A central midfield box has also been used when they have done so, encouraging them to retain a protective double pivot in front of that back three, and two permanent attacking midfielders, alongside their wing-backs. Mason Mount, Barkley and Pulisic have all featured regularly as those attacking midfielders; a second withdrawn midfielder alongside Jorginho also discourages opponents from man-marking him – an approach that, under Sarri, undermined his influence.

There have also been occasions when a back five has been used. Doing so provides Lampard with a means of using the promising Reece James and Azpilicueta in the same XI – the Spaniard, particularly, is as capable of offering defensive support and organisation as the right-sided of the central defenders as he is of carrying possession into midfield and crossing from deeper territory.

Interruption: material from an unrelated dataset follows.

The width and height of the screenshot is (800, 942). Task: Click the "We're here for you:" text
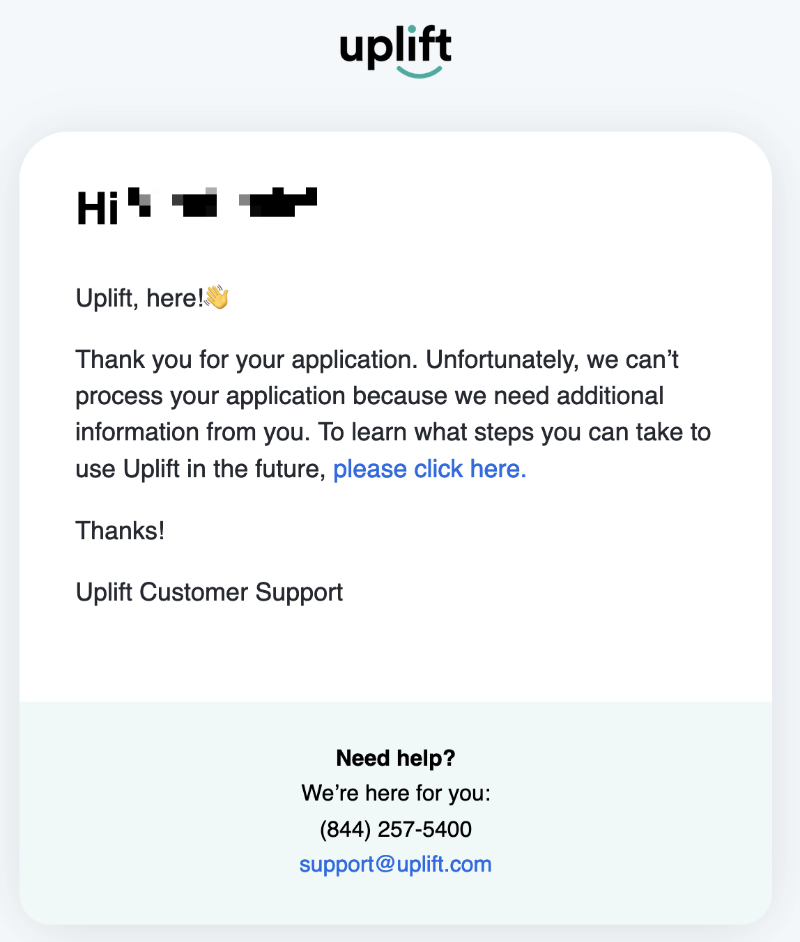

The multiple options they have in the final third – Callum Hudson-Odoi, Pedro and, eventually, the incoming Hakim Ziyech further strengthen those options – regardless contribute to a 4-3-3 (below) or 4-2-3-1 more consistently being favoured. Olivier Giroud, Tammy Abraham and Michy Batshuayi also all represent suitable options as a central striker, and a target for crosses. If Chelsea can improve their ability to defend crosses and at set-pieces – Derby were capable of being similarly vulnerable – they can build on their encouraging start to Lampard’s reign.

The case for youth
Jody Morris’ appointment as Lampard’s assistant, as much as their transfer ban, has contributed to the development of so many of the talented young players he knows so well from his previous spell at Chelsea, despite them possessing senior players in the positions their younger options show the greatest potential. If Gilmour is the latest to emerge, Mount has perhaps come to symbolise Lampard’s team more than any other, and has become increasingly influential. Impressive as an attacking midfielder or left-sided attacker, his movements towards the left inside channel complement both their left-sided forward – if not him – and left-back, and create space for a further attacking midfielder to advance into.

His increasing use in a central position emphasises how fluid the left side of Chelsea’s team is becoming, and also creates a potential starting role for Hudson-Odoi, another fine prospect who is vying for selection with Willian, Pulisic and Pedro. When Ziyech arrives Chelsea can be expected to become similarly potent and adventurous towards the right, particularly if he develops an understanding with James. With Abraham established as their leading striker, Fikayo Tomori regularly selected in central defence, and Ruben Loftus-Cheek expected to soon be given chances in central midfield, Lampard’s team has quickly been given a dramatically different identity.